SELECTED EXCERPT
-- Start --
= Solomon Lowenstein =

American rabbi and social worker

Solomon Lowenstein (March 3, 1877 – January 20, 1942) was an American rabbi, social worker, and philanthropist.

== Life ==
Lowenstein was born on March 3, 1877, in Philadelphia, Pennsylvania, the son of Levi Lowenstein and Diana Newmayer.

Lowenstein moved to Ohio with his parents when he was a child, attending public school in Cleveland. He graduated from the University of Cincinnati with a B.A. in 1898. He then went to Hebrew Union College, where he was ordained a Reform rabbi in 1901. He began working in social work in 1900 when he became head of Cincinnati's Jewish Settlement. From 1901 to 1904, he was in charge of the city's United Jewish Charities. He moved to New York City following his marriage in 1904, at which point he became head of New York's United Hebrew Charities. He resigned from there in 1905 to become superintendent of the Hebrew Orphan Asylum of New York, working there for the next fifteen years. From 1918 to 1919, he was also deputy commissioner of the American Red Cross Commission to Palestine.
-- End --
DATASET ENTRIES
-- Start --
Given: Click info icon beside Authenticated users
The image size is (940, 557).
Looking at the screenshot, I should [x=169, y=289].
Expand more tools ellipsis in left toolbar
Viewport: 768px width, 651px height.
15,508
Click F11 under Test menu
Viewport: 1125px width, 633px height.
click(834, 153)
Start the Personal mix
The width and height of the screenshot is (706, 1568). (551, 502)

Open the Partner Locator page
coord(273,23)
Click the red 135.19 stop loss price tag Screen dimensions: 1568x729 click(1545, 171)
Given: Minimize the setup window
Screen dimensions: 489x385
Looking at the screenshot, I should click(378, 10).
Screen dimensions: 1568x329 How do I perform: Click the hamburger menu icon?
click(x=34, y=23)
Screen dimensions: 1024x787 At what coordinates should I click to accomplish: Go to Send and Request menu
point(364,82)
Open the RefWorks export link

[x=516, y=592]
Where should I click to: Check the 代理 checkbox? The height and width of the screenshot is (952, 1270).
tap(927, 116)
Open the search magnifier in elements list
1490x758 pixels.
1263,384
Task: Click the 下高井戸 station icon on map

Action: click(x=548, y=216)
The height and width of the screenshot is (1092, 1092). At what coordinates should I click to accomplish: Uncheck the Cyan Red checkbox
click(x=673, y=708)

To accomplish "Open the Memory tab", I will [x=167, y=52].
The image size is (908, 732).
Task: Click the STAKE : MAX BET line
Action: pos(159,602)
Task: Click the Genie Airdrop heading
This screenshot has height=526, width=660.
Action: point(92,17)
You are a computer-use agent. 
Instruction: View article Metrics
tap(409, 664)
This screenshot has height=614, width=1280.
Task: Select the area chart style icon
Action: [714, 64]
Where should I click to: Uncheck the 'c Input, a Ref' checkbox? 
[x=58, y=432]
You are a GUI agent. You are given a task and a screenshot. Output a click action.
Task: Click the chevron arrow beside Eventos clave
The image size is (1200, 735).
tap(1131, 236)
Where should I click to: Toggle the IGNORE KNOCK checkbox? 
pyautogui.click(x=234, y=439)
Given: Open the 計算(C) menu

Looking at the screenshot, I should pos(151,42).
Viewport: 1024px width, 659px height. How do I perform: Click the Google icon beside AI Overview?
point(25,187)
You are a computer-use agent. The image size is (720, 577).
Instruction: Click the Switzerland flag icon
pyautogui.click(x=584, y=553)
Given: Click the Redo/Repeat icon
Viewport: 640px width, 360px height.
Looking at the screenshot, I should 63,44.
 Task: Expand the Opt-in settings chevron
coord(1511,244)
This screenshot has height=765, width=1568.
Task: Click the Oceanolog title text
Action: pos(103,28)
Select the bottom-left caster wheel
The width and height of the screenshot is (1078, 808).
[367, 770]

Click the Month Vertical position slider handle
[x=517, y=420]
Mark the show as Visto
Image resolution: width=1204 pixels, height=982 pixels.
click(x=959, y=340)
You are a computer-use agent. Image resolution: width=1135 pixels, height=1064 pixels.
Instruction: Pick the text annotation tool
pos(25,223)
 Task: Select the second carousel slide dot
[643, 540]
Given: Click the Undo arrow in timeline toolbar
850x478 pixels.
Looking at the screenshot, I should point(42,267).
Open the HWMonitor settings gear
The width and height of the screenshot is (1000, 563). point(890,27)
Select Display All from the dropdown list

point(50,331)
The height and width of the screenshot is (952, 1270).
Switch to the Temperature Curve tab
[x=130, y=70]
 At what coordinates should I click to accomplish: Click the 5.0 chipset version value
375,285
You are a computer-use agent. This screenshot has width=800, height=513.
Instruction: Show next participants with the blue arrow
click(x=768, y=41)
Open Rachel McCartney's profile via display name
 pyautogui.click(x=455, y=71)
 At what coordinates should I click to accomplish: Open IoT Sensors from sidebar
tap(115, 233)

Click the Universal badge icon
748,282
-- End --
REQUEST 1
Please retype the part of the Solomon Lowenstein biography between "American rabbi and" and "and Diana Newmayer.", inclusive.
REQUEST 2
Using the Solomon Lowenstein biography, decide whether each statement agrees with it, and quote the deciding words: (a) Lowenstein was ordained a Reform rabbi in 1901. (b) Lowenstein attended public school in Cincinnati. (c) Lowenstein worked at the Hebrew Orphan Asylum of New York for ten years.

EXERCISE RESPONSE 1
American rabbi and social worker

Solomon Lowenstein (March 3, 1877 – January 20, 1942) was an American rabbi, social worker, and philanthropist.

== Life ==
Lowenstein was born on March 3, 1877, in Philadelphia, Pennsylvania, the son of Levi Lowenstein and Diana Newmayer.

EXERCISE RESPONSE 2
(a) Yes: "he was ordained a Reform rabbi in 1901"
(b) No: "attending public school in Cleveland"
(c) No: "working there for the next fifteen years"